Sans doute l'un des Debussy que je préfère, c'est difficile d'écire dessus, cette musique file plus que toute autre entre les doigts.

Plein de fausses pistes: En blanc et noir suggère quelque chose de tranché(e), alors que cette musique est indécise, pleine d'humeurs, schumanienne, gongorienne, baroque en diable: le gris de Vélasquez plutôt qu'un blanc et un noir bien contrastants. La dédicace au lieutenant Charlot (" tué à l'ennemi "), la frénésie chauvine de Debussy à l'époque de la composition pourraient laisser imaginer que c'est une oeuvre de guerre, une machine contre les Boches (comme la bataille du lac Peipous dans Alexandre Nevsky de Prokoviev), mais même le second mouvement où l'on trouve directement le théâtre des opérations est traversé de moments hédonistes; et ce tombeau est entouré de deux caprices, l'un solaire, l'autre lunaire. Les citations épigraphes laissent imaginer une musique à action, à programme, mais quel programme ? (1- la Belle Epoque; 2- la Guerre; 3- l'après guerre ?). Le Debussy de cette époque est travaillé par le retour au XVième siècle, et on entend de la monodie, de la chanson française ancienne dans En blanc et noir, mais c'est aussi une de ses musiques les plus modernes, l'une de celles où il renouvelle le plus complètement la notion de forme. Une musique écrite par quelqu'un qui se sent au bout du rouleau (“Alors j’ai écrit comme un enragé, comme quelqu’un qui doit mourir le lendemain matin” écrit Debussy dans une lettre du 14 octobre 1915) alors que ce qu'on l'entend est tout neuf, plein d'énergie vitale.

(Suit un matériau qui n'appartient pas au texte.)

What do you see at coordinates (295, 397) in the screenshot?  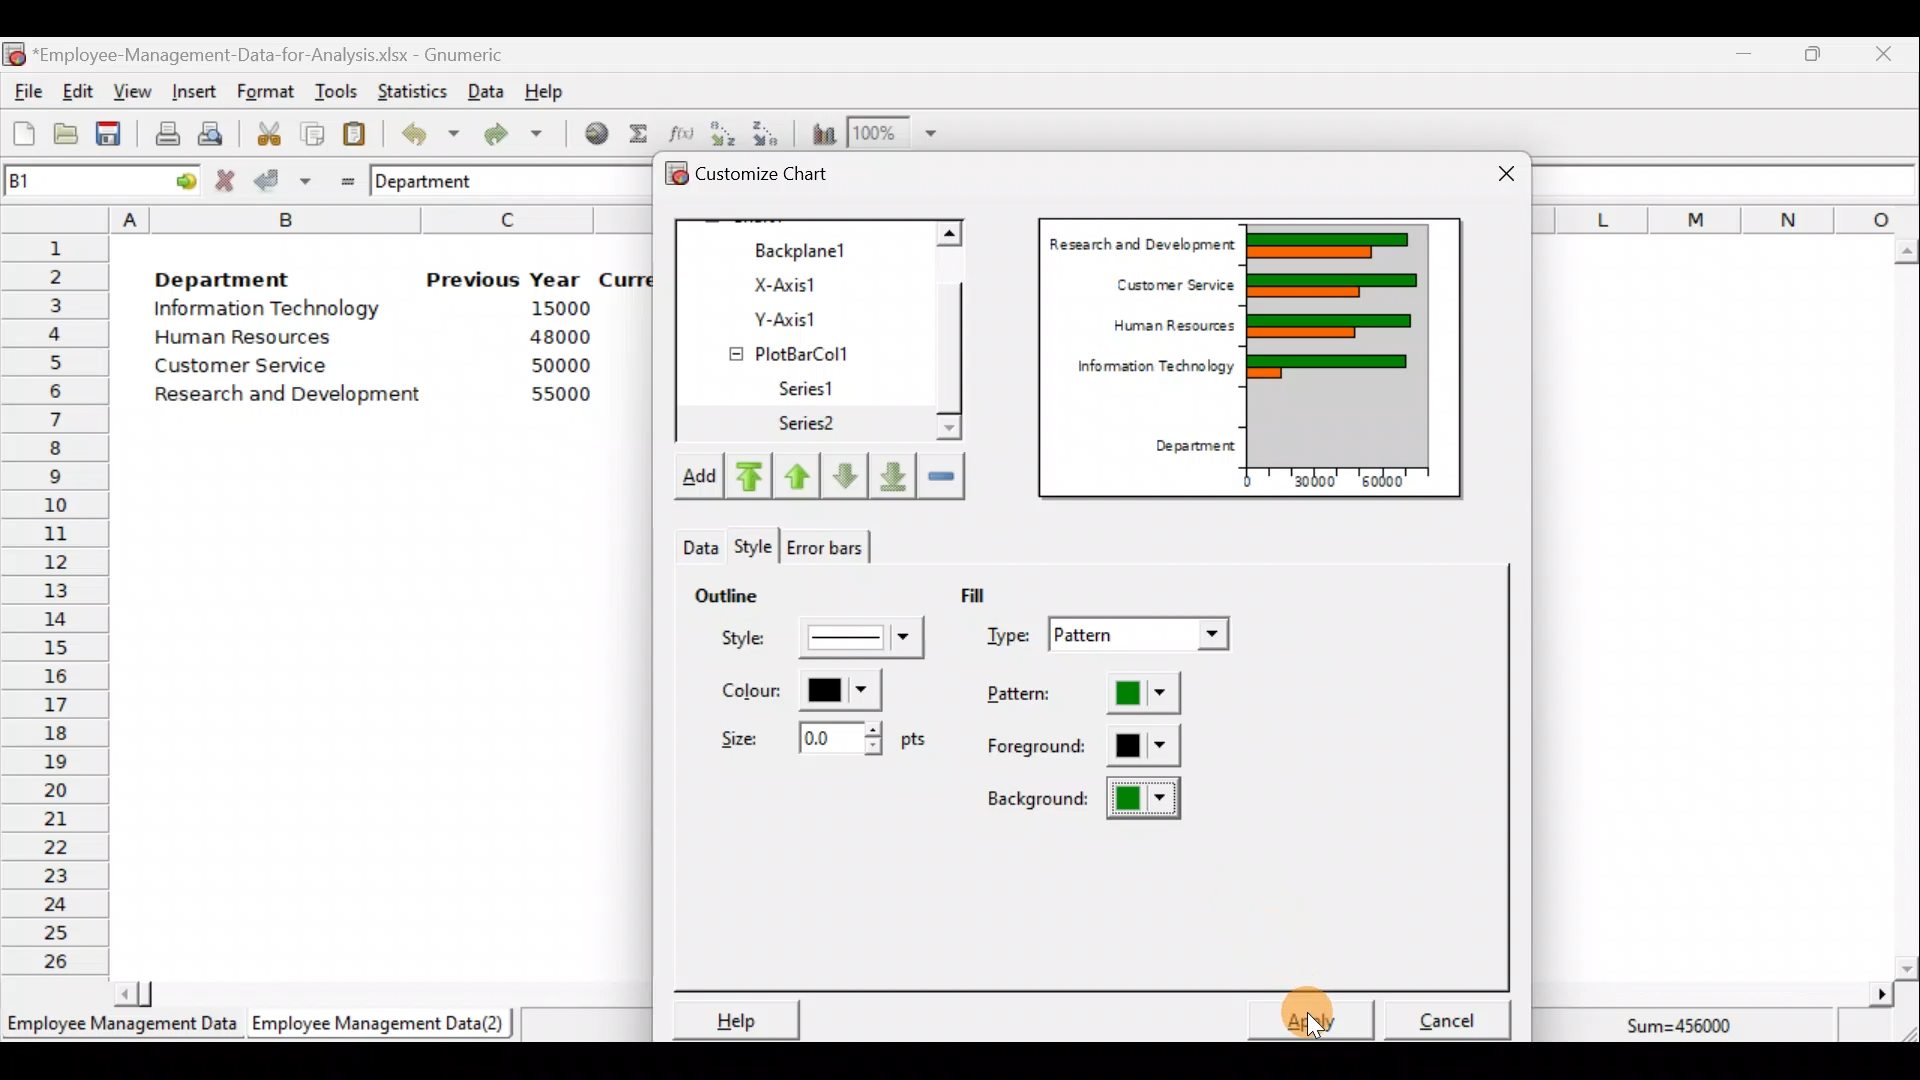 I see `Research and Development` at bounding box center [295, 397].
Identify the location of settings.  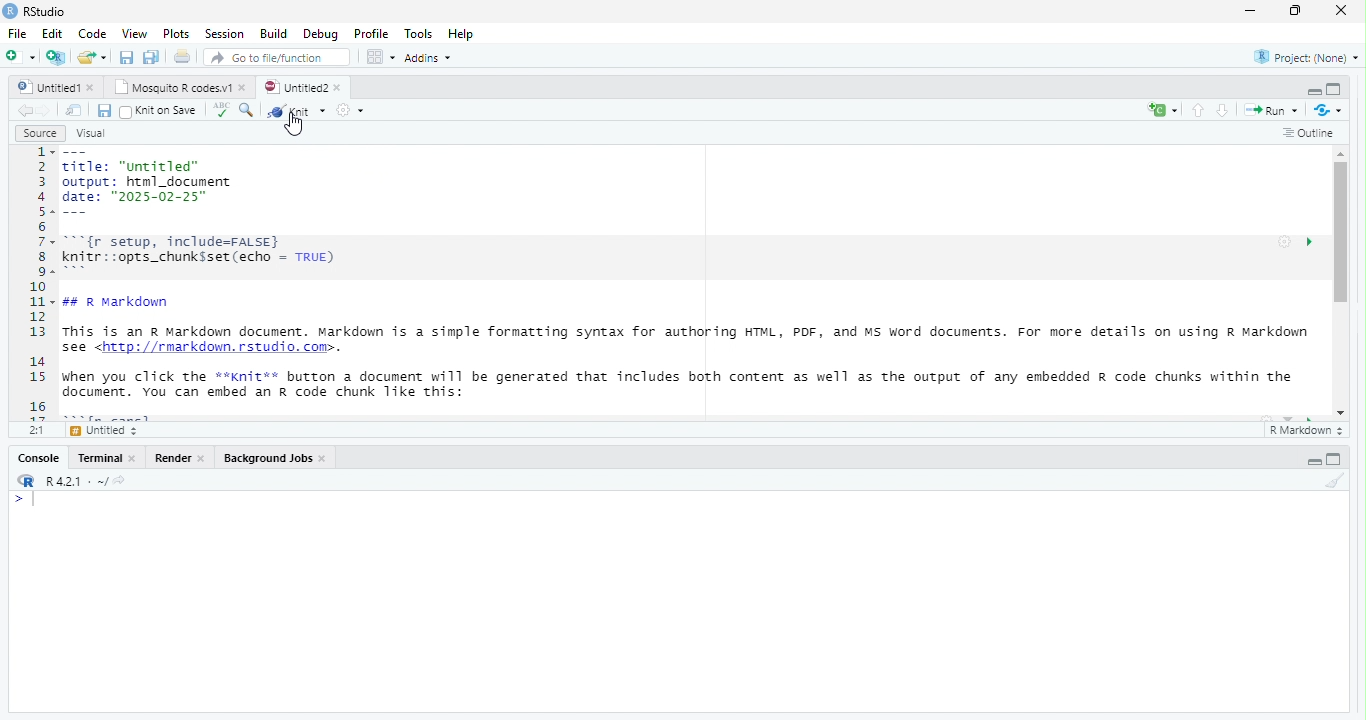
(349, 110).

Premier mouvement dédié "à mon ami A. Kussewitsky" (en fait c'est bien Serge, le chef d'orchestre). La citation de Barbier & Carré "Qui reste à sa place / Et ne danse pas/ De quelque disgrâce / Fait l'aveu tout bas" renvoie au théâtre (des opérations) et à la danse; ça valse ! La musique sonne comme une étude sur les hémioles (la division de deux mesures à 3 en 2+2+2) et les accords de sixte (comme dans les Etudes: ces accords sont partout, on ne s'en rend pas compte car ça ne fait pas système). J'aime la première apparition des appels de cor qui prolifèrent partout (à 2'50"); le moment où les deux pianos sont à l'unisson, comme une bombarde bien ethnique (à 1'53"); le tuilage avec ce qui suit (très décadent) et ce qui précède (une valse qui s'essouffle) est particulièrement succulent. Tout le mouvement baigne dans un do majeur euphorique, dans une atmosphère de tourbillon Belle Epoque.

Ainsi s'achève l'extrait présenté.